The best sunglasses for tennis, at a glance
- Best for full coverage: Smith Boomtown Active Sunglasses, $180
- Best budget-friendly: Goodr Au Revoir, Gopher Sunglasses, $25
- Most lightweight: Maui Jim Hikina Polarized Rimless Sunglasses, $198
- Most bold: Oakley Sutro Lite Sweep, $184
- Best low profile: Bollé Bolt 2.0, $140
- Best for stability: Glade Townie Sunglasses, $99
- Best for color contrast: Spy+ Helm Tech Sunglasses, $150
- Most stylish: Alo Speed Sunglasses, $150
- Best for everyday wear: Nike Cool Down Women's Course Tint Sunglasses, $159
- Most durable: Nathan Summit Polarized Running Sunglasses, $50
- Best for ventilation: 100% Hypercraft Sport Performance Frameless Sunglasses, $155
- Most eco-friendly: ALMA Plant-Based Small Wrap Polarized Sunglasses, $159
What to look for in sunglasses for tennis
When looking for sunglasses to wear on the tennis court, you need a pair that can keep up with your speed and quick changes in direction, ones that won’t bounce, fog up, or slip around during a long sweaty match, and most important, shades that allow you to have the most sharp, clear vision of the ball, court, and lines. “I like to look for sunglasses that are breathable, stable, and ones that have a lens color that is comfortable for my eyes on the court,” Anthony Evrard, founder and CEO of Court 16 tennis club in New York, NY. “It’s all about personalized comfort, so trying a couple different styles before you buy a pair is a good idea if you’re able to.”

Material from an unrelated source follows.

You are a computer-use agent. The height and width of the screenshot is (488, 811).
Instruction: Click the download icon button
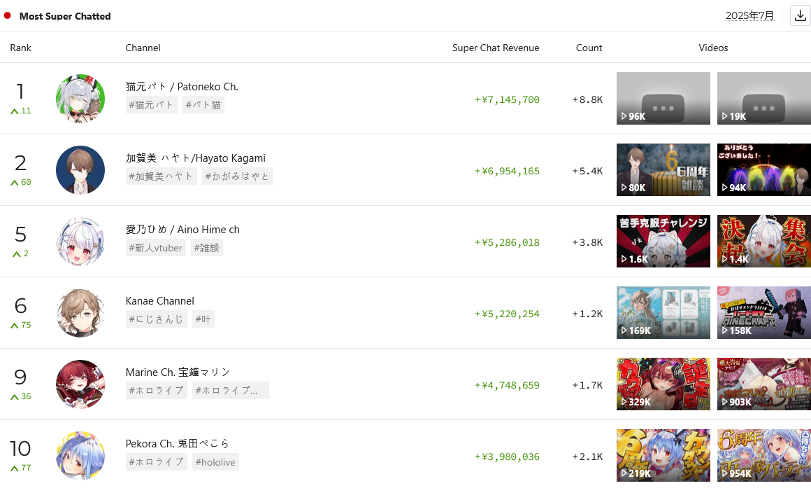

Need some ideas on where to start? Below are some of the best sunglasses for tennis that we’ve tested and have expert recommendations. Give one or a couple pairs a shot today!
Best for full coverage
If you hate the thought of the sun sneaking through the sides of your shades, consider this pair. The lens height is 135 millimeters wide by 51 high, so nothing is getting past this smudge and moisture resistant shield. Plus, the fuller coverage is fashionable, too. Thanks to the non-slip grips on the nose and temples, they stay in place too, as you sprint, jump, and slide around the court.
Pros: Full coverage, wrap-around style
Cons: Not best for narrow faces
Best for the price
This company’s “Flamingo Eye” technology lens was created with golf in mind, but it provides the same polarized HD high-contrast needed to enhance the color of the tennis ball on the court. The grip coating keeps the glasses in place, too, and did we mention the incredible price point?!
“I use these all the time,” says Christo Schultz, head coach of men’s tennis at Brandeis University in Waltham, MA. “These do the trick, particularly on hot days, when it’s easy to sweat—they stay on. Not to mention, they’re super reasonably priced, so I don’t feel like a total idiot when I inevitably lose two pairs every summer.”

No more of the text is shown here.